_Task to carry out_.
Write the records out again. Match them exactly.

_Working data_.
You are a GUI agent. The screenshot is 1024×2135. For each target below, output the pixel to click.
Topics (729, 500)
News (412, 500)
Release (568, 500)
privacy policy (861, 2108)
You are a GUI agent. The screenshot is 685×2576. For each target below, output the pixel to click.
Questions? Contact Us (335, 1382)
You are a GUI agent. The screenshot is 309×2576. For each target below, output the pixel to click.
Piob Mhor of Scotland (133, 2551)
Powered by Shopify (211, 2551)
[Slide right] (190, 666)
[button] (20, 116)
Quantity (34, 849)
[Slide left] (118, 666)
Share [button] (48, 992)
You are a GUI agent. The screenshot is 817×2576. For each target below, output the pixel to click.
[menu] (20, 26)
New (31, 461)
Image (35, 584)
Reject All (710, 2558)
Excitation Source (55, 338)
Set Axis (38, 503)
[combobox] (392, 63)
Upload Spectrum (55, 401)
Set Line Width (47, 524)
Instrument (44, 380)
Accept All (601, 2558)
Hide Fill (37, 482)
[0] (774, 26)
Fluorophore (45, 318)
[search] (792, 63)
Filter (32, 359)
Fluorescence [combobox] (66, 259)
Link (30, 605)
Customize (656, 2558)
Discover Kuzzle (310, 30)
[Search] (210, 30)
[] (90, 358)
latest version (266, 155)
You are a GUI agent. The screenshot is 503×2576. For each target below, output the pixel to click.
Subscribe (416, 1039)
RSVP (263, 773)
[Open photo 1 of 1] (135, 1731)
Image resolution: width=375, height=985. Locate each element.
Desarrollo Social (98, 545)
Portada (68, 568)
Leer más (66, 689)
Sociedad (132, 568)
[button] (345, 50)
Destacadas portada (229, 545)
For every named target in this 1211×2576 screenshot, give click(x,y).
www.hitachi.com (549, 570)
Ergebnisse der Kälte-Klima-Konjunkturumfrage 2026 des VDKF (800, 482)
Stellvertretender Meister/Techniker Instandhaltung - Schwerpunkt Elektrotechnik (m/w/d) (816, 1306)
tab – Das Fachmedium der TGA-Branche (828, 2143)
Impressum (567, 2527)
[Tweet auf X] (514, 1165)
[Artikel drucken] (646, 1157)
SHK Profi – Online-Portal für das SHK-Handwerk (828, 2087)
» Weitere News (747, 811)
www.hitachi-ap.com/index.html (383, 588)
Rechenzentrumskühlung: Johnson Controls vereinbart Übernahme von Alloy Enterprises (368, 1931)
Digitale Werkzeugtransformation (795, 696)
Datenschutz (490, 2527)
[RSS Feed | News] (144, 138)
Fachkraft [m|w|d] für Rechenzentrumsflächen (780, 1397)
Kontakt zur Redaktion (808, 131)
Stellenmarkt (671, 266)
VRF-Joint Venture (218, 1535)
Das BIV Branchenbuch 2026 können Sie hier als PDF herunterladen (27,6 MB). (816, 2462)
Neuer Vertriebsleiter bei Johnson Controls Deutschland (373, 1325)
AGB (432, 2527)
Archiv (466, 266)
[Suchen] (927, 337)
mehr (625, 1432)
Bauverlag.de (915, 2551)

_Response to the exercise_.
You are a GUI agent. The screenshot is 1024×2135. For each target below, output the pixel to click.
Topics (729, 500)
News (412, 500)
Release (568, 500)
privacy policy (861, 2108)
You are a GUI agent. The screenshot is 685×2576. For each target below, output the pixel to click.
Questions? Contact Us (335, 1382)
You are a GUI agent. The screenshot is 309×2576. For each target below, output the pixel to click.
Piob Mhor of Scotland (133, 2551)
Powered by Shopify (211, 2551)
[Slide right] (190, 666)
[button] (20, 116)
Quantity (34, 849)
[Slide left] (118, 666)
Share [button] (48, 992)
You are a GUI agent. The screenshot is 817×2576. For each target below, output the pixel to click.
[menu] (20, 26)
New (31, 461)
Image (35, 584)
Reject All (710, 2558)
Excitation Source (55, 338)
Set Axis (38, 503)
[combobox] (392, 63)
Upload Spectrum (55, 401)
Set Line Width (47, 524)
Instrument (44, 380)
Accept All (601, 2558)
Hide Fill (37, 482)
[0] (774, 26)
Fluorophore (45, 318)
[search] (792, 63)
Filter (32, 359)
Fluorescence [combobox] (66, 259)
Link (30, 605)
Customize (656, 2558)
Discover Kuzzle (310, 30)
[Search] (210, 30)
[] (90, 358)
latest version (266, 155)
You are a GUI agent. The screenshot is 503×2576. For each target below, output the pixel to click.
Subscribe (416, 1039)
RSVP (263, 773)
[Open photo 1 of 1] (135, 1731)
Image resolution: width=375, height=985. Locate each element.
Desarrollo Social (98, 545)
Portada (68, 568)
Leer más (66, 689)
Sociedad (132, 568)
[button] (345, 50)
Destacadas portada (229, 545)
For every named target in this 1211×2576 screenshot, give click(x,y).
www.hitachi.com (549, 570)
Ergebnisse der Kälte-Klima-Konjunkturumfrage 2026 des VDKF (800, 482)
Stellvertretender Meister/Techniker Instandhaltung - Schwerpunkt Elektrotechnik (m/w/d) (816, 1306)
tab – Das Fachmedium der TGA-Branche (828, 2143)
Impressum (567, 2527)
[Tweet auf X] (514, 1165)
[Artikel drucken] (646, 1157)
SHK Profi – Online-Portal für das SHK-Handwerk (828, 2087)
» Weitere News (747, 811)
www.hitachi-ap.com/index.html (383, 588)
Rechenzentrumskühlung: Johnson Controls vereinbart Übernahme von Alloy Enterprises (368, 1931)
Digitale Werkzeugtransformation (795, 696)
Datenschutz (490, 2527)
[RSS Feed | News] (144, 138)
Fachkraft [m|w|d] für Rechenzentrumsflächen (780, 1397)
Kontakt zur Redaktion (808, 131)
Stellenmarkt (671, 266)
VRF-Joint Venture (218, 1535)
Das BIV Branchenbuch 2026 können Sie hier als PDF herunterladen (27,6 MB). (816, 2462)
Neuer Vertriebsleiter bei Johnson Controls Deutschland (373, 1325)
AGB (432, 2527)
Archiv (466, 266)
[Suchen] (927, 337)
mehr (625, 1432)
Bauverlag.de (915, 2551)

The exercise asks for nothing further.